## ASSIGNED TASK
Where the string "Toggle" occurs in a line of the data below, that line should be copied.
-------
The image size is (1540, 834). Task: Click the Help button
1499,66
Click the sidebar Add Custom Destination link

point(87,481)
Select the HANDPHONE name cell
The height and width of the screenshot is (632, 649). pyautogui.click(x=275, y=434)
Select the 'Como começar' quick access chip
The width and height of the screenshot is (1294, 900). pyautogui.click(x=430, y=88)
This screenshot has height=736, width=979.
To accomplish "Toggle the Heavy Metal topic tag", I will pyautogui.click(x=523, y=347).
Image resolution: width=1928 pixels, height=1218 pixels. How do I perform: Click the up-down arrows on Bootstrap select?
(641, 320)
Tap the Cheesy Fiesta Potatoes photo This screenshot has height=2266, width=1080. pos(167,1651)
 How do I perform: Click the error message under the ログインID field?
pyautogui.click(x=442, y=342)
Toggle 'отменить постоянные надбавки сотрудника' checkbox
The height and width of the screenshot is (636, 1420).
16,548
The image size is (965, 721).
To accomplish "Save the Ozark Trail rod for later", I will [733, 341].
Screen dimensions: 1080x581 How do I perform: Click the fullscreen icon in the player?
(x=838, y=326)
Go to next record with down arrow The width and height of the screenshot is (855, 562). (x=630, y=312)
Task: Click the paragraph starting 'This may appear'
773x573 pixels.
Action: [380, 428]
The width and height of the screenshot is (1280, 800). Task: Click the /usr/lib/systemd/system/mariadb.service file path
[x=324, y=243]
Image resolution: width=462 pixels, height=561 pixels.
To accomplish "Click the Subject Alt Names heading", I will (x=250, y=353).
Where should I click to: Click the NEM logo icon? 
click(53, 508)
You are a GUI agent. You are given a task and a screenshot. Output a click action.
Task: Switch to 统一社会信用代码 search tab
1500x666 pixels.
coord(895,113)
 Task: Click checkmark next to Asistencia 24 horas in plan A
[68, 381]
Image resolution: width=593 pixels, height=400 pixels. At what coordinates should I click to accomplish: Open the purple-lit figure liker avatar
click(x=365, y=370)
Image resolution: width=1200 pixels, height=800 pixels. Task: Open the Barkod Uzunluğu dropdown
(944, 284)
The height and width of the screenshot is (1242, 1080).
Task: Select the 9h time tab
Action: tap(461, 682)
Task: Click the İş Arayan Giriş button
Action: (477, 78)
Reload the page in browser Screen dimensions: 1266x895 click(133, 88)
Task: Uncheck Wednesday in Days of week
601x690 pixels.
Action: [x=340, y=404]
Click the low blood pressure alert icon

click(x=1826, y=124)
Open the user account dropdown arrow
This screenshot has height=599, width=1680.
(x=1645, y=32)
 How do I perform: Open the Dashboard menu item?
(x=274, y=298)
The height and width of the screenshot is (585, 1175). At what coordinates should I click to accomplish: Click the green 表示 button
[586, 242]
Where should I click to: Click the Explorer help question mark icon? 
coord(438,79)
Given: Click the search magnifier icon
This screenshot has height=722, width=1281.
-------
## SOLUTION
To accomplish "Toggle the Heavy Metal topic tag", I will pyautogui.click(x=523, y=347).
Toggle 'отменить постоянные надбавки сотрудника' checkbox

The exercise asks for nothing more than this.